>> Start Page extract
You are viewing a plain text version of this content. The canonical link for it is here.
Posted to java-user@lucene.apache.org by Joe MarkAnthony <mr...@comcast.net> on 2009/01/08 08:51:22 UTC

Calculated terms during a query

Greetings,
      I would like to search for items based on 'calculated' terms.
Specifically, say I am using Lucene to search a collection of tasks, with
fields "start_date" and "end_date", among others.

The question to solve is:
"Find all tasks that took longer than 100 days".

So the easy answer is to create a third field "task_duration", and store
that by subtracting start_date from end_date during indexing.  OK, this
works fine (using NumberTools, and so forth).

However, this solution doesn't work well when you start adding more fields.
For example, in my scenario, there actually are four fields:
"planned_start_date",
"actual_start_date","planned_end_date","actual_end_date".
>> End Page extract
>> Start Source data
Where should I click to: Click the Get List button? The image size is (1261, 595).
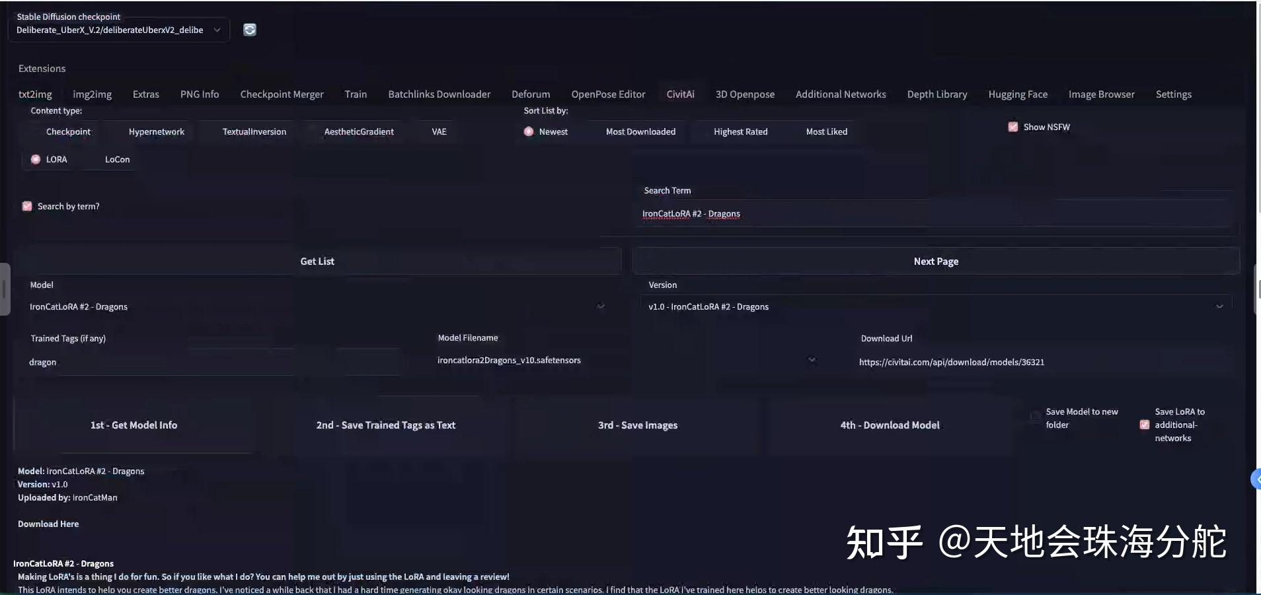point(317,260)
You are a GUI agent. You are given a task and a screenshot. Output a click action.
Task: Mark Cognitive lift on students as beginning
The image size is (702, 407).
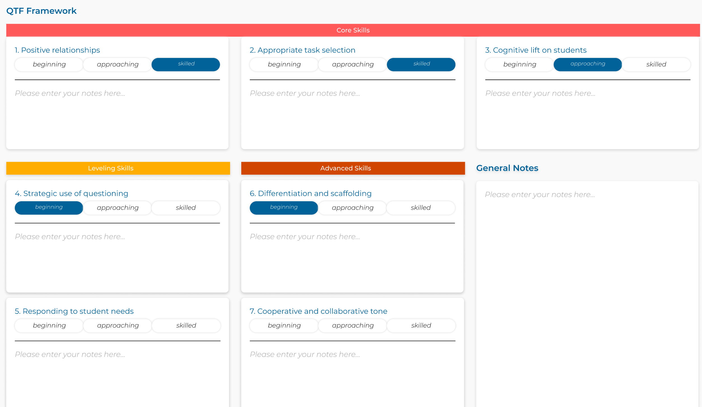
>> End Source data
> _The tasks_
[A] Extract the listing from its first line through the line containing "point(317,260)", both ends included, and omit the pictures.
[B] Extend the Lucene mailing-list post about calculated date terms from where it stops.

> _Results for each task_
[A]
Where should I click to: Click the Get List button? The image size is (1261, 595).
point(317,260)

[B]
Now, to support any such reasonable calculated query ("How many tasks were
more than 10 days late" or "How many tasks started on time", etc) you now
have to store 5 'calculated' terms for each document.  This can get out of
hand.

So, is there a better way to do this in Lucene?
I know some people will say this is an example of where a relational
database is best, and perhaps such concepts do not fit within text
indexing...ok, understood.

But perhaps there is a better way - has any thought gone into this for
Lucene?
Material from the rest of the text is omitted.